AVAC Spotlight: Laura Morris, MD
Family Medicine Physician and Associate Professor at the University of Missouri

A strong recommendation from a physician is one of the top factors associated with a patient receiving a vaccine. In a time when misinformation about vaccines is increasingly circulated online and vaccine hesitancy is on the rise, it is more important than ever that physicians are making a strong recommendation to their patients about getting immunized.

During AVAC’s June briefing on immunizing in a COVID-19 environment, Dr.
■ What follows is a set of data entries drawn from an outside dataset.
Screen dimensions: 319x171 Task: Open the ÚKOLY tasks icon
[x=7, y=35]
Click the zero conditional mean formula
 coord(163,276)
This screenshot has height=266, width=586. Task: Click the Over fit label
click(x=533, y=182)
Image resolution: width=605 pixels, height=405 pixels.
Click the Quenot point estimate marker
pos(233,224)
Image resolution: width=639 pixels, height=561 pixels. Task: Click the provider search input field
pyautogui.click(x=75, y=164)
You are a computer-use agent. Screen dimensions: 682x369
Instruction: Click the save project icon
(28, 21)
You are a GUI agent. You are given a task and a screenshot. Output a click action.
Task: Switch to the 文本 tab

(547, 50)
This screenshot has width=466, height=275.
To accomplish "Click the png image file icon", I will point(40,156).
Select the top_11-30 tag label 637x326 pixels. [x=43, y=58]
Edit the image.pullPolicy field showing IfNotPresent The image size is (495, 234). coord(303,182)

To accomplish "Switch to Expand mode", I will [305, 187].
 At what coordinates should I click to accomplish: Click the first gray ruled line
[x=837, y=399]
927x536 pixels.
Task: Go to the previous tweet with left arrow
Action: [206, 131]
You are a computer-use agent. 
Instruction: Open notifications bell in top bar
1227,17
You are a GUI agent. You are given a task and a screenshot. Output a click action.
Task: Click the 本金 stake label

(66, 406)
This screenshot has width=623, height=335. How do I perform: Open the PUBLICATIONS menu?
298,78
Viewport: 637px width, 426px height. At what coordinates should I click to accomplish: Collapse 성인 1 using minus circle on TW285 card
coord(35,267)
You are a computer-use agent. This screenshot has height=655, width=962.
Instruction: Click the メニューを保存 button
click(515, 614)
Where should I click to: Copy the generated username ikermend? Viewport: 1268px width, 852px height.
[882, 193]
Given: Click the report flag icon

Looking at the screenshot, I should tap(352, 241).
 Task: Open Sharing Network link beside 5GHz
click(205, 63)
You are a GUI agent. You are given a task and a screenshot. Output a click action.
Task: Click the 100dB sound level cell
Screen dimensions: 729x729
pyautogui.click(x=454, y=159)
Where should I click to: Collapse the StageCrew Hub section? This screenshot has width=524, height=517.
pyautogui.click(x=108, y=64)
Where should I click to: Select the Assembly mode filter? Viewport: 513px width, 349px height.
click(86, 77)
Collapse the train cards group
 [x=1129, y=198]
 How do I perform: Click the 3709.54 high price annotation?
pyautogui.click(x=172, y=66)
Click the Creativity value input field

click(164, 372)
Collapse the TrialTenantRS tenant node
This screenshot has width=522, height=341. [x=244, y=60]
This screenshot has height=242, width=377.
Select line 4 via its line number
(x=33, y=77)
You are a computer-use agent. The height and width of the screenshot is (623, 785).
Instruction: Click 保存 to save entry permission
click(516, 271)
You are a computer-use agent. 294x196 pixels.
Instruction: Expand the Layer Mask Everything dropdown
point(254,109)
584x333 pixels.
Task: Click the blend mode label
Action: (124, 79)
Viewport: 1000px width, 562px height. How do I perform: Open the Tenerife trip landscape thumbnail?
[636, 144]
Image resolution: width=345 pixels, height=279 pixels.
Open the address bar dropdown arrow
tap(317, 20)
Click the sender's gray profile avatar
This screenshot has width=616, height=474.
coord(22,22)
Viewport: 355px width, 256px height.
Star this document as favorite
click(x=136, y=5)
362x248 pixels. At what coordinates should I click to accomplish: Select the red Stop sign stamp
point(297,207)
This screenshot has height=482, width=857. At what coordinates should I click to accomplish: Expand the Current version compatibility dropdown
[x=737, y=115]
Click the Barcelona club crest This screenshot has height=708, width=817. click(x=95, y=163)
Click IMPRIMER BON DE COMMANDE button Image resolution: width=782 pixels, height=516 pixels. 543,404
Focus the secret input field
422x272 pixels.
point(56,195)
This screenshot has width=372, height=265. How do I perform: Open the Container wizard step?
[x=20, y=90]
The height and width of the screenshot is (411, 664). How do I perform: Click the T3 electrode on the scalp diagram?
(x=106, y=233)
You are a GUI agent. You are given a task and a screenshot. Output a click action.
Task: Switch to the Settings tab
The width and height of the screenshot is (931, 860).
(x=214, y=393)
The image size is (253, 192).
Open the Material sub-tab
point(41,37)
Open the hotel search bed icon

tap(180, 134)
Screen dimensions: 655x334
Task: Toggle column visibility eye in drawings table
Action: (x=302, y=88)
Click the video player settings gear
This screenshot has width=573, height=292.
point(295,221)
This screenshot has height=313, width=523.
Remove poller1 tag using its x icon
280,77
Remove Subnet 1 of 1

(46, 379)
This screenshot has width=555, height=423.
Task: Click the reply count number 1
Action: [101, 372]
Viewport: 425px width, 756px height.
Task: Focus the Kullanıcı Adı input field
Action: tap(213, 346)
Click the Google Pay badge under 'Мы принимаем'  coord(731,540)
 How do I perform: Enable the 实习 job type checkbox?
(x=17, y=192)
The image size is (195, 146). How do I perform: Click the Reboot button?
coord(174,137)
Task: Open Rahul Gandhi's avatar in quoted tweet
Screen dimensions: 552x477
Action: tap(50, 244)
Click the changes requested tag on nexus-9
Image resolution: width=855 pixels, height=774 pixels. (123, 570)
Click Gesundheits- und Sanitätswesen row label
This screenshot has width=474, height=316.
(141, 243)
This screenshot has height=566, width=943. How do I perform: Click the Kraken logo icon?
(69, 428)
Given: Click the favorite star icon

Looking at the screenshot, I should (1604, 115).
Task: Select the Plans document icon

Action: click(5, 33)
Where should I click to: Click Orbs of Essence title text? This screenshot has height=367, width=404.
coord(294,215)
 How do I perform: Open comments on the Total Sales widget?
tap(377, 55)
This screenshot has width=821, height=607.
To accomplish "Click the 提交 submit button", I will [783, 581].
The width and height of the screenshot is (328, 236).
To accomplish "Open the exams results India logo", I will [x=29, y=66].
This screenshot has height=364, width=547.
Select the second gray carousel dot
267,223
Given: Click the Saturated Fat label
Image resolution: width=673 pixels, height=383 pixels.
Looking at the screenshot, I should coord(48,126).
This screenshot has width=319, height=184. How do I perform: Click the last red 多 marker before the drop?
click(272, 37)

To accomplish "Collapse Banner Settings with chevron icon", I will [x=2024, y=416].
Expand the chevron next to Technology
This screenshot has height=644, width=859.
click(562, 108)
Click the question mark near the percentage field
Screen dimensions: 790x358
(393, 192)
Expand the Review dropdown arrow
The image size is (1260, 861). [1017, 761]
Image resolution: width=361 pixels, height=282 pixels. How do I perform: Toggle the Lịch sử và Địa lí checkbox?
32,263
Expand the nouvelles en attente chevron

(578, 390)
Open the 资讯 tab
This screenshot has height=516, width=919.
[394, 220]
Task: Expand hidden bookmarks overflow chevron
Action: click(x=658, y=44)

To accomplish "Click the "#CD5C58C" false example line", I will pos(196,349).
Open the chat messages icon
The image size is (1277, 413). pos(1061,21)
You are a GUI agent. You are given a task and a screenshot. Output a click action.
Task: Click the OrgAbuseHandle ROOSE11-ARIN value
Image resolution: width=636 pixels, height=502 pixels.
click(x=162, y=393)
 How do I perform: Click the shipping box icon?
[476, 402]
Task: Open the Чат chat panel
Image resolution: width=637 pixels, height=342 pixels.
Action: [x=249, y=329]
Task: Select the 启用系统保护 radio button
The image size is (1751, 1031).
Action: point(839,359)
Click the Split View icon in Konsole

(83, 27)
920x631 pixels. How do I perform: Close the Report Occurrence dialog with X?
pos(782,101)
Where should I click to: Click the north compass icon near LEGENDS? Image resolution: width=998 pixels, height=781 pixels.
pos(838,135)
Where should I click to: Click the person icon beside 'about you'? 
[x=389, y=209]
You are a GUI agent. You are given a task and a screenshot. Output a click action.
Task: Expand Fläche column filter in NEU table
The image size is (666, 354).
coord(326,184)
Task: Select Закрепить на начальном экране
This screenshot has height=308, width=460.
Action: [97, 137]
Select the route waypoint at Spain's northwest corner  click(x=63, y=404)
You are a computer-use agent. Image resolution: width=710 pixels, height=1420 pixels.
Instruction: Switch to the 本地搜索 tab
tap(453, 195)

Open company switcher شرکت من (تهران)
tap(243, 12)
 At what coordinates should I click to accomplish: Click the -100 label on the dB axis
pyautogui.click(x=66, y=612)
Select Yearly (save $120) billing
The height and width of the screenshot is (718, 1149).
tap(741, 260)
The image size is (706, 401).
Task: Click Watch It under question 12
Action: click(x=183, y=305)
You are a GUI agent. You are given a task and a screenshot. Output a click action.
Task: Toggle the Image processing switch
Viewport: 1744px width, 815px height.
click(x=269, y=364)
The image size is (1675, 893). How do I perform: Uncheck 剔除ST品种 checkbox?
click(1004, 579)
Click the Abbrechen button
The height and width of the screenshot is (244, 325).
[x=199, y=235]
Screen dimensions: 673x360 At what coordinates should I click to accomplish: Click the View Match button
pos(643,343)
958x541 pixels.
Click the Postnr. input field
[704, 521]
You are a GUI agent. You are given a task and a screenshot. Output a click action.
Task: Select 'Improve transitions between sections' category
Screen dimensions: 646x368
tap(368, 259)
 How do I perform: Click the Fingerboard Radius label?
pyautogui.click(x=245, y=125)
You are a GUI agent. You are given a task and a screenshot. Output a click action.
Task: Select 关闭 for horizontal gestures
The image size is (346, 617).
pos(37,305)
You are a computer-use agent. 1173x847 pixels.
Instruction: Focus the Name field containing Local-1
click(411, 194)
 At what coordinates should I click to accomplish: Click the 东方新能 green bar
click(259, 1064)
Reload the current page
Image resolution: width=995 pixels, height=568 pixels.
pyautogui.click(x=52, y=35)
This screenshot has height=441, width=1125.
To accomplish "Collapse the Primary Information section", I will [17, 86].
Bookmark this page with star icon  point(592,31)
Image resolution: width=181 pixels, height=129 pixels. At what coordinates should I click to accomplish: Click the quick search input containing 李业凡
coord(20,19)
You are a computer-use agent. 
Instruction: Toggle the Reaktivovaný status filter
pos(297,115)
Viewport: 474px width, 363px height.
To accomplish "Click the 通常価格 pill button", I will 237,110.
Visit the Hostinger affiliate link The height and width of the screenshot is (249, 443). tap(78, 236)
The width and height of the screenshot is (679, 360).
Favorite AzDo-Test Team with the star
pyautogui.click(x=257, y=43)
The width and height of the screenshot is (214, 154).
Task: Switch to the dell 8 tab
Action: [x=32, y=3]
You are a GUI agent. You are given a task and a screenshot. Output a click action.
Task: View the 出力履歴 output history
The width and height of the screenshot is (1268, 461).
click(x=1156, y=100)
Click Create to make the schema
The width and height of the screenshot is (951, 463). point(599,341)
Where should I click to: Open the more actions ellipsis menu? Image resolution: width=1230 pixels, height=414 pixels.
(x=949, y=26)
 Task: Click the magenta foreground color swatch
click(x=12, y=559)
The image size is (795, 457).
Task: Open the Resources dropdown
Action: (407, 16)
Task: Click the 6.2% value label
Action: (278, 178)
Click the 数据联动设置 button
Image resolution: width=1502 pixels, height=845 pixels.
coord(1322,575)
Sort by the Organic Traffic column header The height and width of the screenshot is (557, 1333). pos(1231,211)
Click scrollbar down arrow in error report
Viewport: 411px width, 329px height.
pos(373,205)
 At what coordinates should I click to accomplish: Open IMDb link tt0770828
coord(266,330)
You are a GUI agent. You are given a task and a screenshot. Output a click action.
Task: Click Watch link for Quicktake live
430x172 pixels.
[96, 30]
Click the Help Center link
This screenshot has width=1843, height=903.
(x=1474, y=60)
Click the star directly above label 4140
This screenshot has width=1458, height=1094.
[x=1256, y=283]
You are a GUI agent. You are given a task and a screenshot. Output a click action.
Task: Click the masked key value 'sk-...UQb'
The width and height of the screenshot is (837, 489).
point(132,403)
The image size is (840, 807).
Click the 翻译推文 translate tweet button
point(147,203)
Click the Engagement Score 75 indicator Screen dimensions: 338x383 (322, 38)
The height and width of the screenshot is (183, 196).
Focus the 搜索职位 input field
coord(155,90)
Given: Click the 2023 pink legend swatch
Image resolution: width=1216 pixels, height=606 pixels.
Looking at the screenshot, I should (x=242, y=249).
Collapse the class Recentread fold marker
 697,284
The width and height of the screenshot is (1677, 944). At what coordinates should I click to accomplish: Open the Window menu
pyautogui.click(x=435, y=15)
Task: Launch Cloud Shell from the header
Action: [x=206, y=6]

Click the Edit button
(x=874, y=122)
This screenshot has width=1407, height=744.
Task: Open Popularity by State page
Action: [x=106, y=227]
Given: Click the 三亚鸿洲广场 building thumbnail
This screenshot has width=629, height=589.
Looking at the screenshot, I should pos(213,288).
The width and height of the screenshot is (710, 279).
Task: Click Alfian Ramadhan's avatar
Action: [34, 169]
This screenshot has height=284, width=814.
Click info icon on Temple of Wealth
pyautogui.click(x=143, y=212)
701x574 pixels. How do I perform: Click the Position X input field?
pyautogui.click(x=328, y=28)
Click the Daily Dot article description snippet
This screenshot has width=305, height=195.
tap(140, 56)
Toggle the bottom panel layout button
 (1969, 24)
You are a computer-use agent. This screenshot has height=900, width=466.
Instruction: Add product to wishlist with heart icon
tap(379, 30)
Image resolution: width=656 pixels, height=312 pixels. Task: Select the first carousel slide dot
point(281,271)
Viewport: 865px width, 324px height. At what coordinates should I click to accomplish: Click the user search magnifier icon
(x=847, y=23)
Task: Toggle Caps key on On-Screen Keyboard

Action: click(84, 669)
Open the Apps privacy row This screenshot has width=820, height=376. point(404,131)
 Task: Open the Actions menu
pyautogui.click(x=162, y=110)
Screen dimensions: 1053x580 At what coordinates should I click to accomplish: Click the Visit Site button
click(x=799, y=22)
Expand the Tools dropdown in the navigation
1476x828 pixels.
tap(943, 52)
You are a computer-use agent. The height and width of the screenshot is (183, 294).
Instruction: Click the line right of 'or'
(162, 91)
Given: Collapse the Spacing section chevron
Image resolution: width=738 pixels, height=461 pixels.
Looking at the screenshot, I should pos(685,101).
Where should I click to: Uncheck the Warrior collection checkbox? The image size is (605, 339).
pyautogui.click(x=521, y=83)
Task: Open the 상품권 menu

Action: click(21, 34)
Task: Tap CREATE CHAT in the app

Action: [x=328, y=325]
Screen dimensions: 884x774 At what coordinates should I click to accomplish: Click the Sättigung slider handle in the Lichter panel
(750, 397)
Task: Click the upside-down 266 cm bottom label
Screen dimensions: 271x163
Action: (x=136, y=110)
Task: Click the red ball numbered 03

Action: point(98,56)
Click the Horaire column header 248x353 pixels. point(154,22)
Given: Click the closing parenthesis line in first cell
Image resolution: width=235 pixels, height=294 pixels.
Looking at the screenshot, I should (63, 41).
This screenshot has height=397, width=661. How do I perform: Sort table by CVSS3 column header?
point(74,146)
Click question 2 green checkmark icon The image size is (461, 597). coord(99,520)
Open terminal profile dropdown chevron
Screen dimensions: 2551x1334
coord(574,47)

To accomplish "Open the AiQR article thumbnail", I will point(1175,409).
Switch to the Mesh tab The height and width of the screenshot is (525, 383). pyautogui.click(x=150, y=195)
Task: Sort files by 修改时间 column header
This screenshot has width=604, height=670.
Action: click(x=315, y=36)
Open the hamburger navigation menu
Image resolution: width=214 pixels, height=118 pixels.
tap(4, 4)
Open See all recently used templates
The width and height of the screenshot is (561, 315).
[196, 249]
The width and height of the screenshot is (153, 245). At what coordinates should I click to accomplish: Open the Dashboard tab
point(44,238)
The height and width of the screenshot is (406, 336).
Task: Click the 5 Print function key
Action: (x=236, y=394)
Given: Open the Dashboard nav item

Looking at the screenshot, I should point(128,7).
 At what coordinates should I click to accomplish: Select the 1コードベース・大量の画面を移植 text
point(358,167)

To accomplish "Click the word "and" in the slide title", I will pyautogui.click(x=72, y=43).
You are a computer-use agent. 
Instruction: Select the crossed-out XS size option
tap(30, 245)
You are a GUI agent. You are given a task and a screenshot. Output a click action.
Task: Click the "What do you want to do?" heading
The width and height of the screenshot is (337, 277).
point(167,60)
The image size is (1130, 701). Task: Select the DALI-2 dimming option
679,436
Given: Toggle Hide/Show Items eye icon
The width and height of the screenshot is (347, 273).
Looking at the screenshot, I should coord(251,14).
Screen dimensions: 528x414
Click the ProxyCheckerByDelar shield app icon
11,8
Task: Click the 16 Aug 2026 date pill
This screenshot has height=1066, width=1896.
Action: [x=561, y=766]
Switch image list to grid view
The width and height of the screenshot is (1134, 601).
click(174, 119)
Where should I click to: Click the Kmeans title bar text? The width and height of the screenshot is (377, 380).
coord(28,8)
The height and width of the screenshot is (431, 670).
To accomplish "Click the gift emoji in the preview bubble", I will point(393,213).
Laura Morris, a Family Medicine Physician, an associate professor at the University of Missouri School of Medicine, and the 2018 American Academy of Family Physicians (AAFP) Vaccine Science Fellow, explained how she counsels patients on immunization by basing her advice on science and making clear and strong recommendations. Particularly among the adult population, many of whom do not know that there are vaccines recommended for adults and have a difficult time keeping track of which vaccinations they are missing, recommendations by physicians are crucial for increasing immunization rates.

Dr. Morris also highlighted some of the challenges that providers face when counseling patients on immunizations. Counseling on vaccines is increasingly important but it is also time consuming and costly. Financial constraints prevent many physicians’ offices from stocking vaccines recommended for adults. When a recommended vaccine is not available at the physician’s office, the patient is less likely to receive the vaccine because it requires them to go elsewhere for the vaccine to be administered.

Additionally, physicians are not adequately compensated for the time it takes to counsel patients on which immunizations they should receive. Physicians already face time constraints during the day and it is important they are compensated for the time they spend on advising patients on which vaccines they should receive. That is why counseling on vaccines should be made a viable billing code. Not only would this incentivize physicians to take the time to make strong recommendations to patients which is associated with higher patient acceptance of vaccines, but it would also reduce financial barriers that prevent many offices from stocking all recommended vaccines for adults.

As Dr. Morris pointed out during the briefing, the majority of practices that choose not to administer vaccines to patients made this decision due to finances. Reducing financial barriers for physicians is critical for ensuring that adults have access to necessary immunizations.